As well as providing an overall outline of the conflict, Martínez takes us inside the lives or those involved, caught up in it or, directly or indirectly, dealing with the consequences years later. We meet guerrilla fighters from all over the world, we see a man’s journey to becoming a feared gangster, we learn how countryside families learnt to differentiate between guerrillas and government forces who would punish them for feeding guerrillas. We see people driven to violence, fleeing violence, people making the best of their situations, people who have less than nothing, people who have been abandoned and forgotten about, people trying to help and people turning their backs.

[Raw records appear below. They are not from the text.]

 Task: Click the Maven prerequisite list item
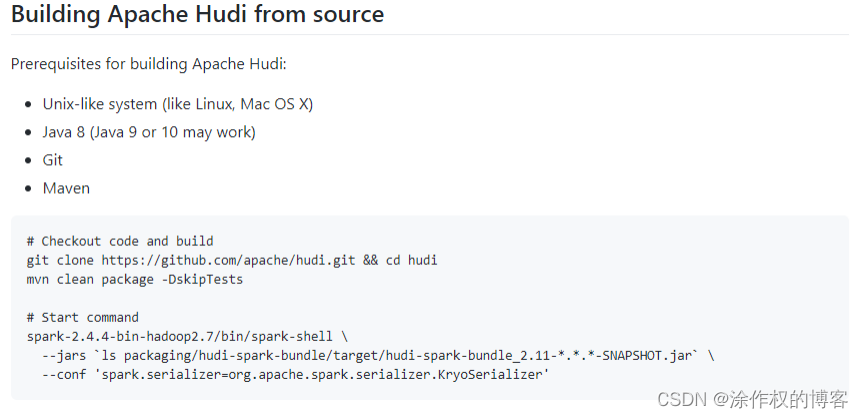pos(66,188)
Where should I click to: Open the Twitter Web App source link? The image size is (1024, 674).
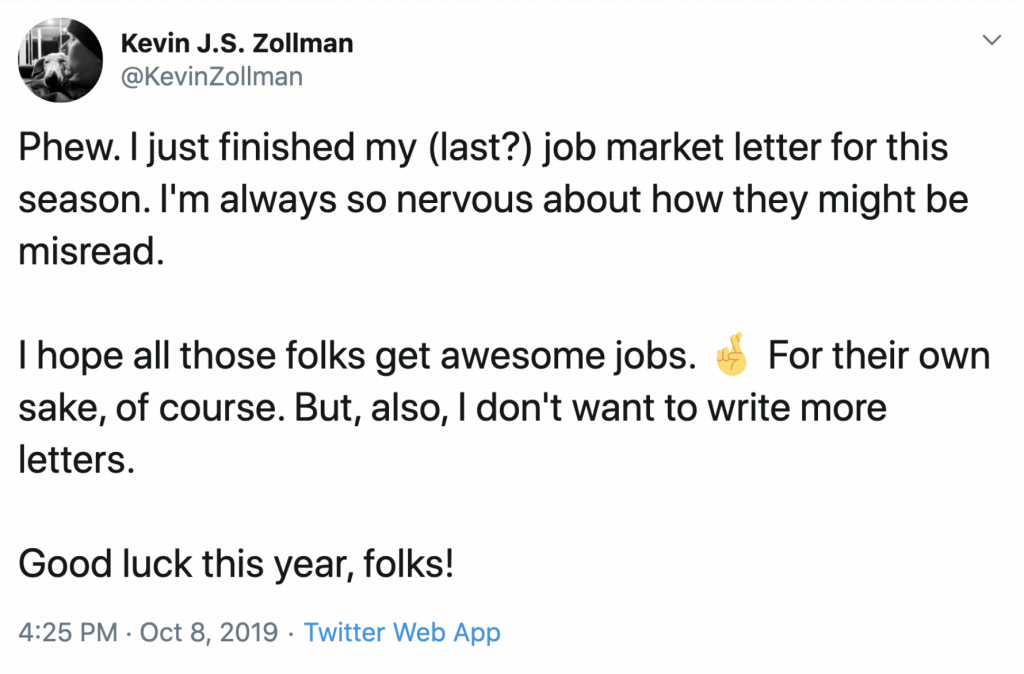402,632
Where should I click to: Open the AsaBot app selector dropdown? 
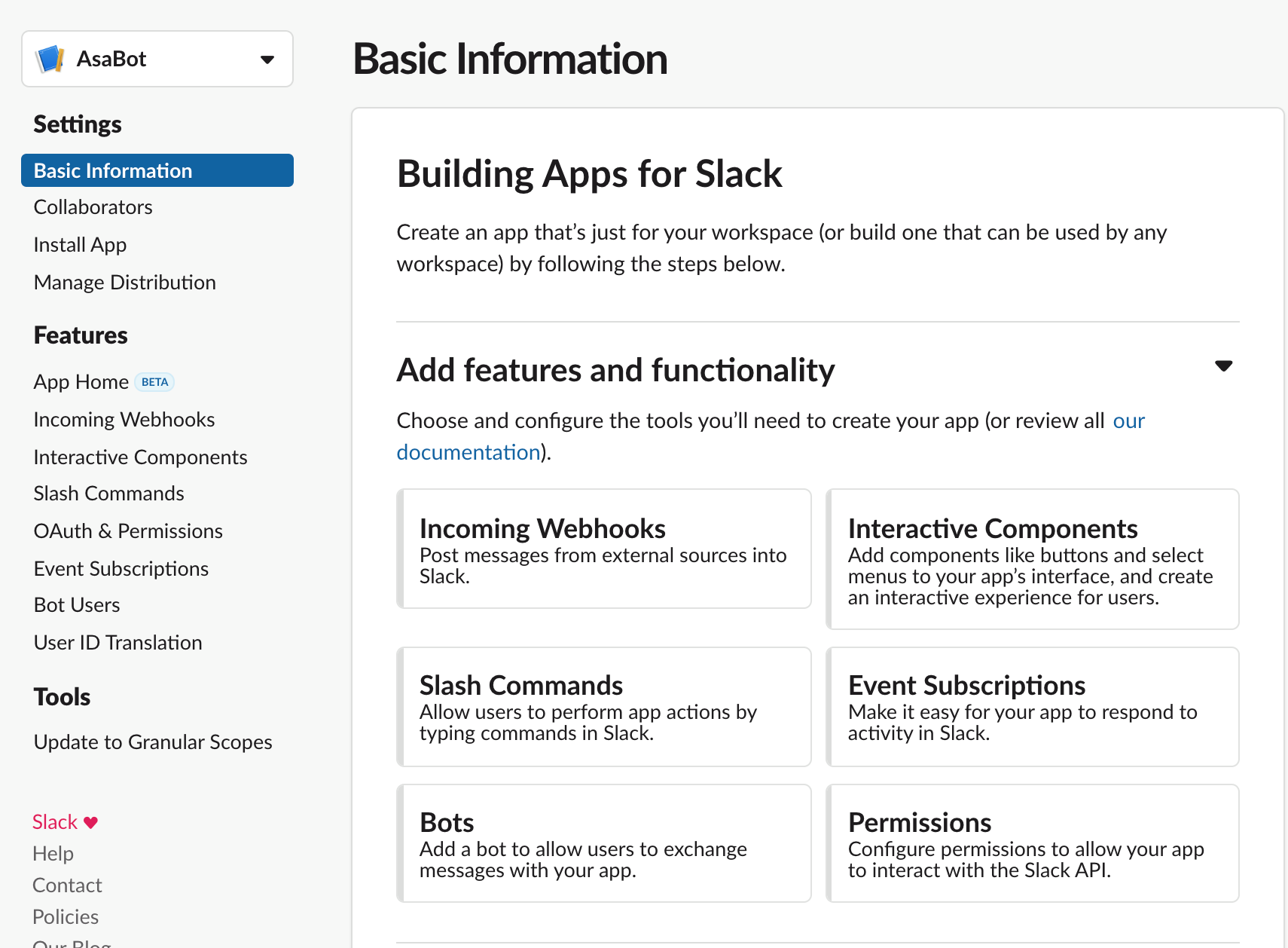[267, 60]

Another interesting part of this work is that, as I alluded to earlier, it is not simply about politics and history, it also seeks to convey the culture and mythology of El Salvador. The reader learns about its food, gods, myths, legends, ghosts and more. As the book insists in its opening pages, the real protagonist is the Salvadorian people. Their folklore and rituals are therefore crucial in giving the book its authentic flavour.
This book is not the work of a distanced observer, Martínez has gone deeper than that and delved into the very soul of Central America, writing not about the people but with the people. To that end, his use of language is also of note, incorporating local words and phrases into his prose, adding to that feeling of closeness to the subject matter. Indeed, I often forgot I was reading a writer from Spain.
Evidently, the genre of Las Cenizas del Comal is hard to define, but we can say that this is a book of stories: real, imagined and folkloric; a book of life, death, hopes, fears, injustice, rebellion and frustration. Above all, it as an eye-opener and a window into a world less known, although with Martínez as our guide we are not looking through the window but gathered round the fire alongside the protagonists.